* **The task**
Condense the paragraph in the forum thread about a VIA Rail layout that begins "Sadly, I dont think" into a shorter version that keeps its main facts.

# Does anyone have a dedicated VIA layout?



## Rally of the Valley (Feb 21, 2011)

curious to see if anyone has done an HO layout strictly for VIA rail. I think this is the route i'm going to go. Mind you, it wont be done any time soon, but I am stock piling rolling stock from Rapido.

If this is you, is there anything I should look out for? Im finding already that a 24" radius with Pullman and LRC cars forces a derailment. I'd rather not put on the longer couplers that are supplied by rapido.

In case you're wondering, im a newbie. I had a model train set when I was a boy. Now that im 30, and rapido is making VIA products, they have forced me out of retirement. WOW how things have changed!! 

cheers.


----------



## Big Ed (Jun 16, 2009)

Rally of the Valley said:


> curious to see if anyone has done an HO layout strictly for VIA rail. I think this is the route i'm going to go. Mind you, it wont be done any time soon, but I am stock piling rolling stock from Rapido.
> 
> If this is you, is there anything I should look out for? Im finding already that a 24" radius with Pullman and LRC cars forces a derailment. I'd rather not put on the longer couplers that are supplied by rapido.
> 
> ...


VIA.......Canada?
I don't know much about them.

WOW good thing your not 70!:laugh:
Welcome.


----------



## Rally of the Valley (Feb 21, 2011)

big ed said:


> VIA.......Canada?
> I don't know much about them.
> 
> WOW good thing your not 70!:laugh:
> Welcome.



Funny you should mention 70. Recently at a train show I mentioned to an elderly gentleman about my interest in getting back in to modeling. His first comment was "glad you didn't wait until you are 50". :thumbsup:


----------



## Canadian Car Knocker (Feb 8, 2011)

Have you decided what area you would be modeling? That's the good thing about most Canadian roads. You have so many regions to choose from.


----------



## Rally of the Valley (Feb 21, 2011)

Canadian Car Knocker said:


> Have you decided what area you would be modeling? That's the good thing about most Canadian roads. You have so many regions to choose from.


Sadly, I dont think i'll be doing a specific area. However, the era im focusing on is 1982-83. This offers me the flexibility of doing the Canadian, Corridor routes with blue and yellow equipment, and the LRC.


----------



## Russell (Dec 11, 2009)

Maybe someone will try and entice you to the darkside. Of course I wouldn't do that myself . 

Have you seen this N-scale locomotive by Kato?


----------



## Rally of the Valley (Feb 21, 2011)

Must be my lucky day ...... Athearn just announced 3 VIA SW1000 units to be in store in September!!!!

Item coordinate data

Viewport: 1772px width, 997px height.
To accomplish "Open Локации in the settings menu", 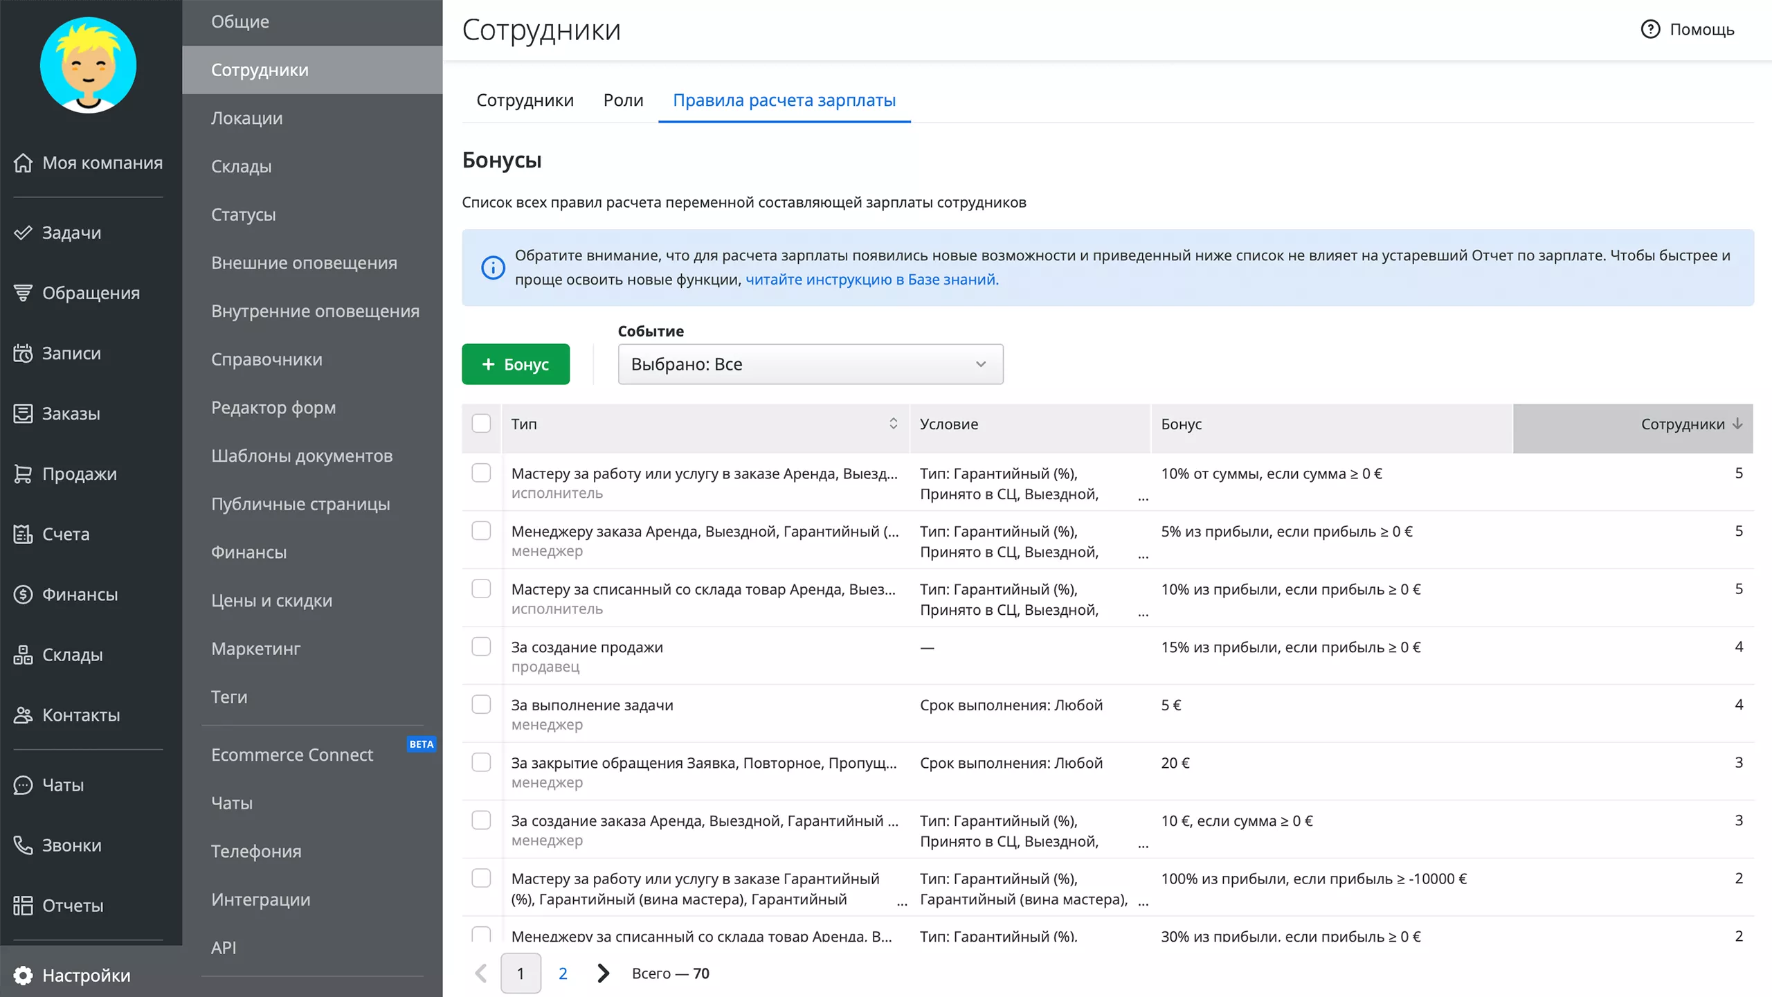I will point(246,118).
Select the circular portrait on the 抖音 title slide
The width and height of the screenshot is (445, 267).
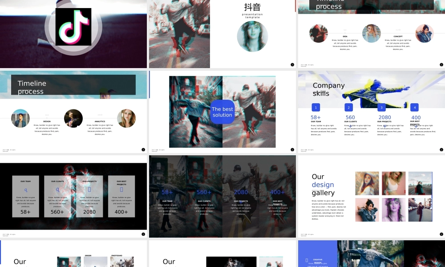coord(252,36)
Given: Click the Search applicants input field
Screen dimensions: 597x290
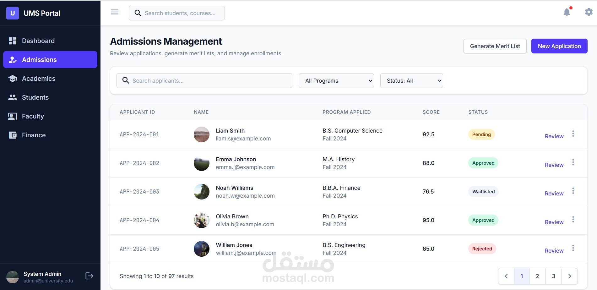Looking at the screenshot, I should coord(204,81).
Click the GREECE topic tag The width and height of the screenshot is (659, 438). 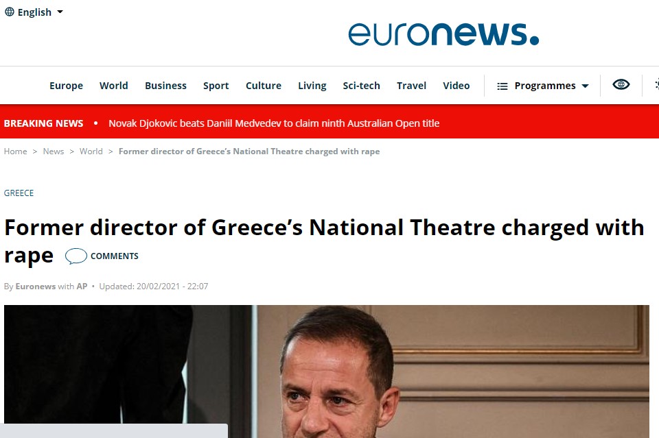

...

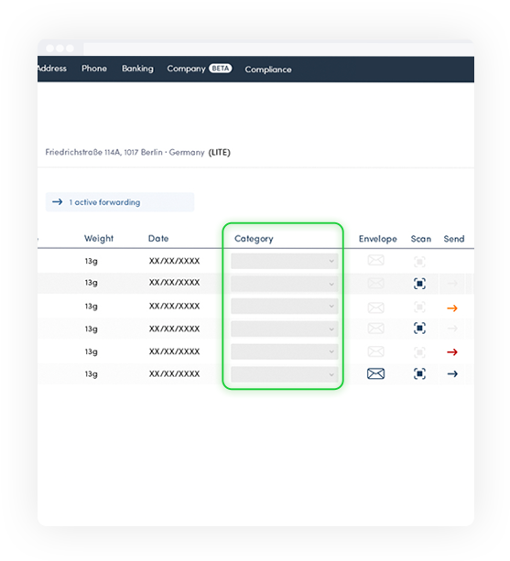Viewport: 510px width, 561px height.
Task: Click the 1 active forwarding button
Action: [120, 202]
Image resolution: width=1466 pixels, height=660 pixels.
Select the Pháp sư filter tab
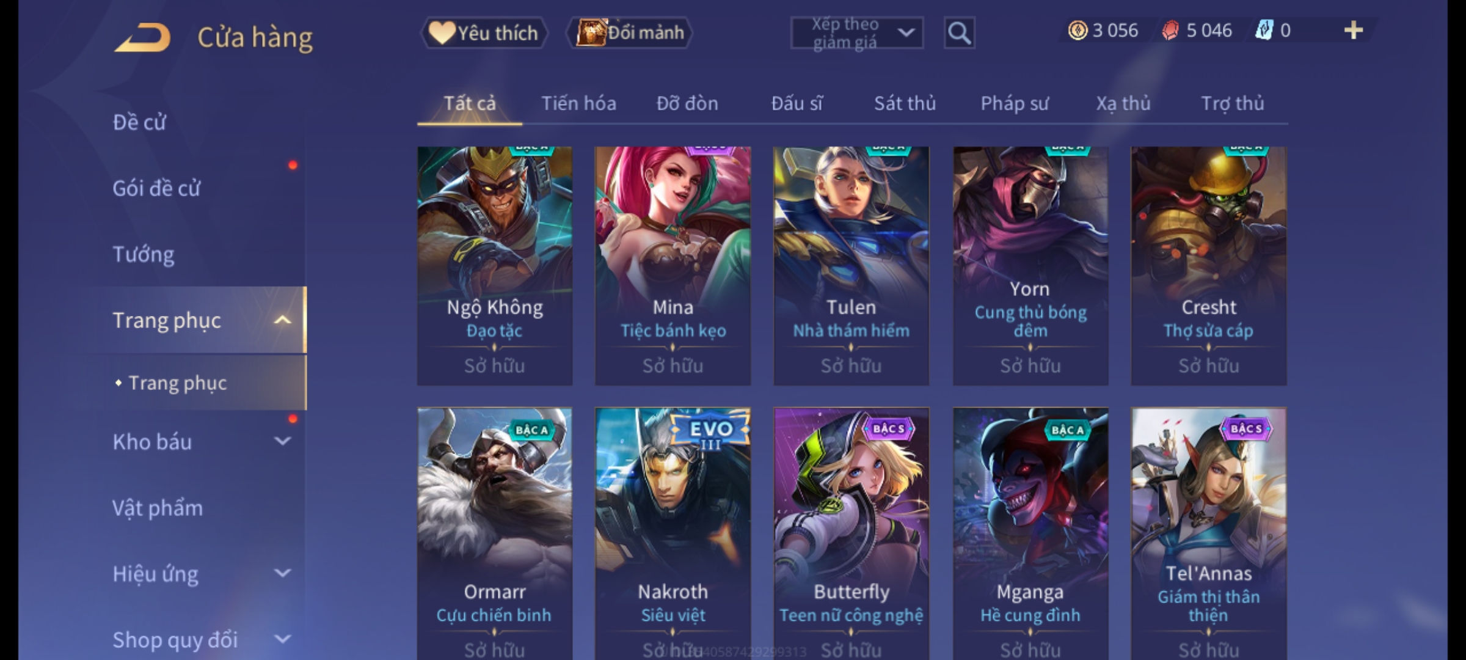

--

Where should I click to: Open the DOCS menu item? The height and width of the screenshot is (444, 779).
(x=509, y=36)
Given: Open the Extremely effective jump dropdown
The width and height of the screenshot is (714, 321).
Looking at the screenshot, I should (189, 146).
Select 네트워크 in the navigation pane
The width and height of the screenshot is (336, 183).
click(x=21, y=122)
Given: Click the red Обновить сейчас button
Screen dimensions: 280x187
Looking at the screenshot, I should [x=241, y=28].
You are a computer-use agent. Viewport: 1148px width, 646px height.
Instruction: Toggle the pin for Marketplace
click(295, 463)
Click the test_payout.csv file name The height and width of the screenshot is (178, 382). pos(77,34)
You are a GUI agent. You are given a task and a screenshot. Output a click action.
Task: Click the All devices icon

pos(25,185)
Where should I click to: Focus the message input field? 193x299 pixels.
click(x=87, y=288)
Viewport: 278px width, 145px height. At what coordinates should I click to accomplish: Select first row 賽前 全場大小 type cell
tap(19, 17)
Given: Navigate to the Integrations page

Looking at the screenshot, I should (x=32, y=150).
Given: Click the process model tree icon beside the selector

* **Task solution**
The poster probably won't model a specific area but is focusing on 1982-83. That era allows flexibility: the Canadian, Corridor routes with blue and yellow equipment, and the LRC.